§ Records from a collection
☆ ☆ ☆
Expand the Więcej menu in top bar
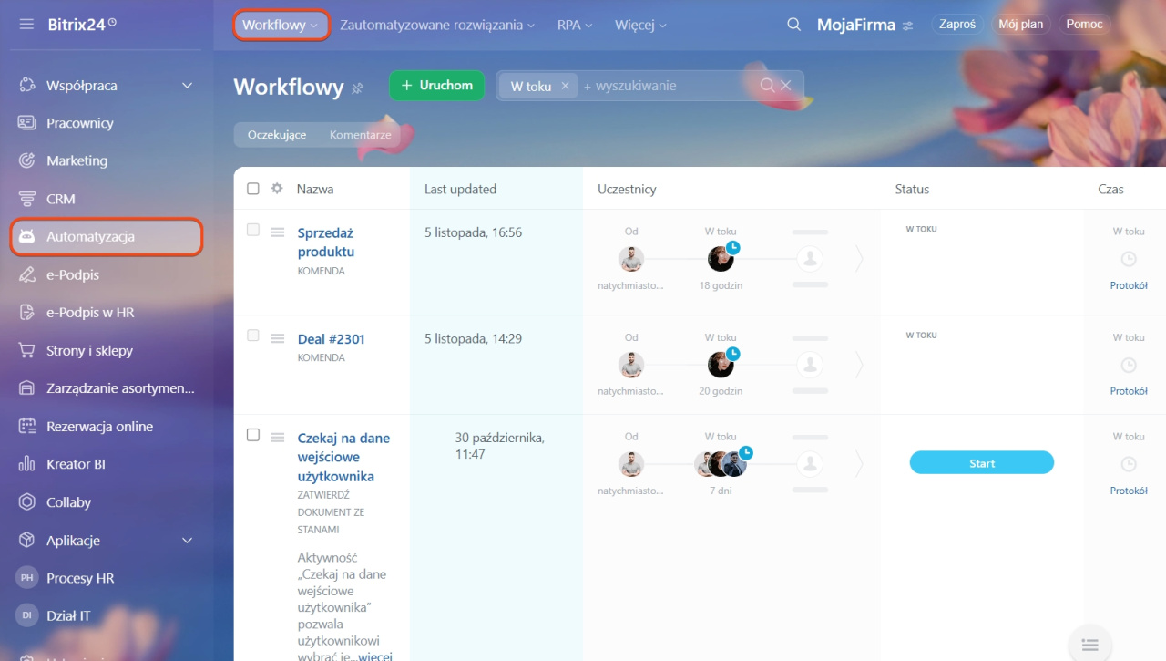 click(x=640, y=26)
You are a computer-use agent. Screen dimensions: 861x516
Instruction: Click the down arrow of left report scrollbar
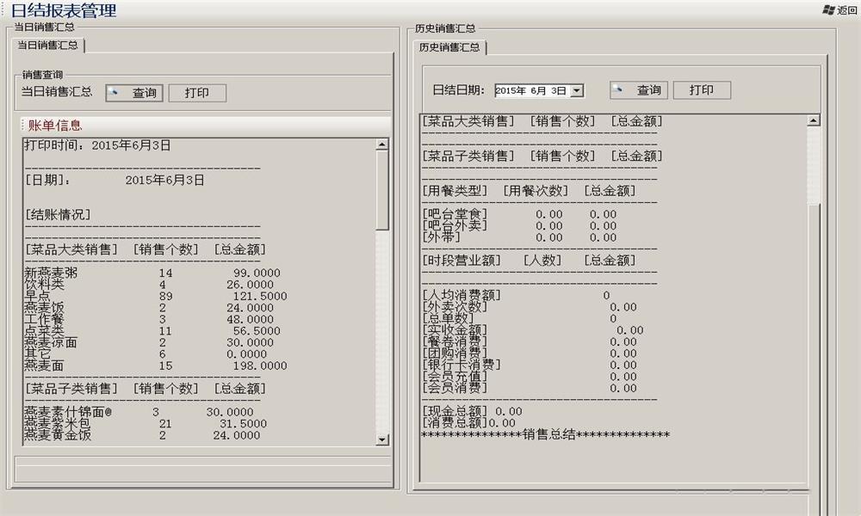pos(382,439)
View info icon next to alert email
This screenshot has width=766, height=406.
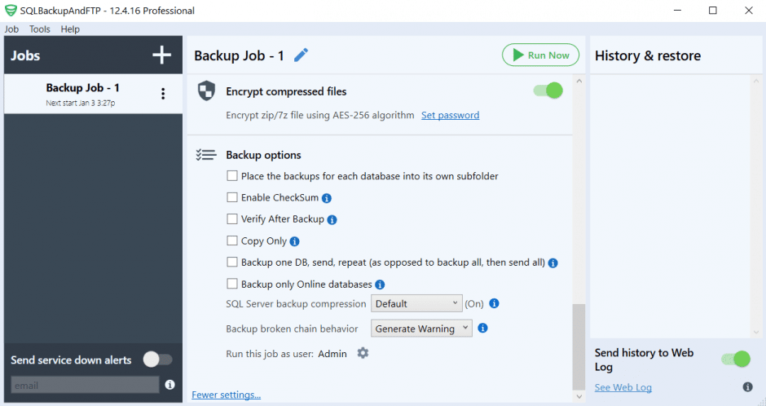coord(170,385)
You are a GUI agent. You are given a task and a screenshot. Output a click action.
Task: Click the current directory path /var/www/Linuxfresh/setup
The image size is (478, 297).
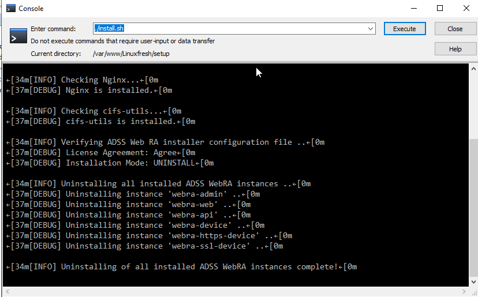131,54
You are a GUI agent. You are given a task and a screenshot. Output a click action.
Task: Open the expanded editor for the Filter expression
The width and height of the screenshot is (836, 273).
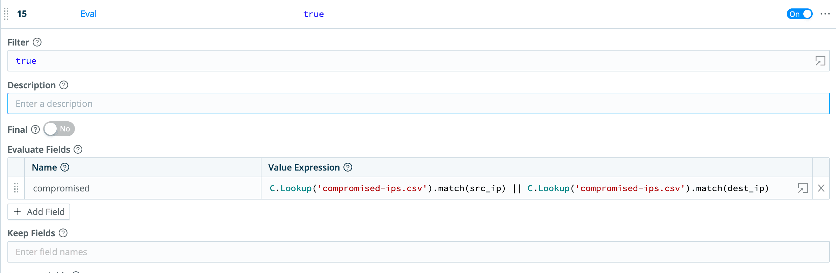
☆ ☆ ☆
§ Task to complete
Hand back the records above exactly as they are, pictures excluded.

§ Result of this exercise
Expand the Więcej menu in top bar
 click(x=640, y=26)
You are a computer-use agent. Screen dimensions: 861x516
Instruction: Click the down arrow of left report scrollbar
pos(382,439)
View info icon next to alert email
This screenshot has width=766, height=406.
coord(170,385)
You are a GUI agent. You are given a task and a screenshot. Output a click action.
Task: Click the current directory path /var/www/Linuxfresh/setup
The image size is (478, 297).
131,54
You are a GUI agent. You are given a task and a screenshot. Output a click action.
Task: Open the expanded editor for the Filter expression
The width and height of the screenshot is (836, 273).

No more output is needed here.